IN 1956, when John Osborne’s play Look Back in Anger was first staged, it scandalised audiences and critics and cemented the platform for a new wave of English drama, later dubbed Kitchen Sink and Angry Young Man.
Seeing it again in 2017, as international governments scratch their collective heads to fathom out WHY young men are flocking to join Islamic fundamentalist terrorists, and how to stop them, we realise just how prophetic Osborne was, through the mouth of Jimmy Porter.
In Patricia Richardson’s carefully detailed production for ImpAct, all the elements of this savagely difficult play are vividly underlined.
Porter, a very bright young man whose brains have taken him to a provincial university, but whose family background has not fitted him for either ambition or expectation, has married Alison, daughter of a Colonel straight out of the Raj.
They live in cramped squalor in one room of a Midlands guest house, across the corridor from Jimmy’s friend and work partner Cliff.
Jimmy’s radical ranting against church, state, authority and boredom is driving both his wife and his friend insane, but he has an animal magnetism that has them both in thrall.
When Alison’s privileged friend, Helena, comes to stay, the already fragile status quo turns toxic and electrified.
(It did seem extraordinary to me that the audience at Bournemouth Little Theatre found the inevitable outcome amusing, but then I am a dinosaur with an aversion to cheap laughs.)
It is now recognised that Osborne put a lot of himself into Jimmy Porter, who has become a talismanic figure in the development of theatre.

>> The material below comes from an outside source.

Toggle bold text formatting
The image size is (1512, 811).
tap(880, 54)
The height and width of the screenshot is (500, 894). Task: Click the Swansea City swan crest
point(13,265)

A successful production of this iconic play depends on intelligent acting from performers who can capture the relationships and interactions, and that’s just what ImpAct has.
Nathan Linsdell captures the charismatic fury and magnetism of the often odious Jimmy, a convincing “bit of rough” for both girls.
Hayden Ashurst gives a simply wonderful performance as Cliff, the shambolic Welsh friend whose loving warmth is the only dependable refuge for the exhausted Alison.
She is played with heartbreaking fervour by Bethany Harris, and Alicia Shore manages concern and scheming as the complex Helena.
The cast is completed by Steve Cox O’Rourke as Col Redfearn, the crusty old soldier (where were his brown shoes?) who detests Jimmy but still has a bit of male bonding going on.
It is a superb production of a play whose resonance echoes on. What have young men to fight for now, what causes can they espouse, asks Jimmy Porter. The horrifying answer is all around us.